News / Asia

In Pakistan's Baluchistan, Nationalist Parties Return to Contest Vote

Pakistani volunteers search for blast victims in the wreckage of a destroyed passenger bus following a bomb explosion in Mastung district, about 25 kilometres south of Quetta, the capital of insurgency-hit Baluchistan province, September 18, 2012.
Pakistani volunteers search for blast victims in the wreckage of a destroyed passenger bus following a bomb explosion in Mastung district, about 25 kilometres south of Quetta, the capital of insurgency-hit Baluchistan province, September 18, 2012.
Ayaz Gul
Authorities in Pakistan’s insurgency-wracked Baluchistan province have put in place extremely tight security measures to ensure May 11 national elections are held peacefully.

Separatist groups have threatened to disrupt the polls. But the participation of Baluch nationalist parties has led to hopes the vote could bring much needed political stability to the mineral and energy-rich province.

Militants in Pakistan's volatile Baluchistan province have already attacked election-related events. The violence has led to a more subdued campaign season in most of the region. Residents and independent observers expect an all time low turnout.

But authorities are confident that deployment of around 70,000 security forces across the province will ensure the safety of voters and prevent a disruption of the May 11 vote.

"We are providing security to all polling stations and to the people, and it is the resolve of the provincial government to conduct just, free, fair and transparent elections," explains Provincial Home Secretary Akbar Hussain Durrani, who is supervising the security arrangements.

Baluchistan is Pakistan’s biggest, but least populous, province. Despite being the richest of all four provinces in natural resources, its estimated 12 million people are the poorest in the country.
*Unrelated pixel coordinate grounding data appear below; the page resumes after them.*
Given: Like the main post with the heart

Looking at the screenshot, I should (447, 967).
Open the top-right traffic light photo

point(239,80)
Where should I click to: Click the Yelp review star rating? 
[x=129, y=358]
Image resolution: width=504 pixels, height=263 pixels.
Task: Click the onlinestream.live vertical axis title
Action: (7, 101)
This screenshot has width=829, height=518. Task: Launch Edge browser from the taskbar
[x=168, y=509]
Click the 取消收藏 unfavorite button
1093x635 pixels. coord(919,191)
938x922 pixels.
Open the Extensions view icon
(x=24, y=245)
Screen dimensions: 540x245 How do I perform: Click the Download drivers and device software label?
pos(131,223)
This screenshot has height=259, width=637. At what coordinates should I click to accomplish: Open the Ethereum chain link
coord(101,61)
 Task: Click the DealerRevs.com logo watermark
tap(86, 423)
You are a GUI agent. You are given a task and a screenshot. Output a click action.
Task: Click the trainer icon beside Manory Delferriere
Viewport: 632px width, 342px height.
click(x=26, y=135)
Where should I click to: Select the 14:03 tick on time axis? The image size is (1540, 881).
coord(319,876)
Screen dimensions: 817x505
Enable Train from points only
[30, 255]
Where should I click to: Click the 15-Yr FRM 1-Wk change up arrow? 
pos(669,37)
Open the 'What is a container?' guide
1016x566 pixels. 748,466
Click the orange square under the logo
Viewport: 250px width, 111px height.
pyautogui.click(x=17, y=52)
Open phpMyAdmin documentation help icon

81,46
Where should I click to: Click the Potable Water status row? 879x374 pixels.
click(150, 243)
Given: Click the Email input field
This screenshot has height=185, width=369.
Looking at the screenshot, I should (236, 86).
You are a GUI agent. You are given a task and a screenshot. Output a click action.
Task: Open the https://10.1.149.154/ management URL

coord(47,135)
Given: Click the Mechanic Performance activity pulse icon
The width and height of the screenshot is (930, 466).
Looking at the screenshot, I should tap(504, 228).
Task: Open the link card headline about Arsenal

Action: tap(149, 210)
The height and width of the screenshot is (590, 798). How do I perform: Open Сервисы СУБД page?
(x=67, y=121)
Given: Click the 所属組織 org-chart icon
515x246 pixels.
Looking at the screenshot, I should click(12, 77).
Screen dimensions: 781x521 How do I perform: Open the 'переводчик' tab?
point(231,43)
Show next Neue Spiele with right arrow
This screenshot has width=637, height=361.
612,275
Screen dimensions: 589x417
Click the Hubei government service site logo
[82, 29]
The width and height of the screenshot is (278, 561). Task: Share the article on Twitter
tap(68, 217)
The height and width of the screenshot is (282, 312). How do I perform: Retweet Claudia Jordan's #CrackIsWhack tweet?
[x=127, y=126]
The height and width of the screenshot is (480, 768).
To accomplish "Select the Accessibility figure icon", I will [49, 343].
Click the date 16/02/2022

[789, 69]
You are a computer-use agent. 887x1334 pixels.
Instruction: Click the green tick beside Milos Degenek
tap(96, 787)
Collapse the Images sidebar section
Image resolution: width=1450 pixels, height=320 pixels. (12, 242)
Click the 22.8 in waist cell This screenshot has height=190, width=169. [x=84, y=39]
While the rest of Pakistan is benefiting from Baluchistan's mineral and energy wealth, a World Bank report says the southwestern province has the worst economic growth record, the weakest infrastructure and the lowest national socio-economic indicators.

Residents have long complained of being neglected by both the provincial and central governments. The resentment has helped fuel the low-level Baluch insurgency that has long battled the Pakistani state for political autonomy.

"Baluchistan is a typical question of a mismanaged province by our own politicians, by our own administrations," said Wazir Ahmed Jogazai, a senior Baluch politician and a former deputy speaker of the national legislature.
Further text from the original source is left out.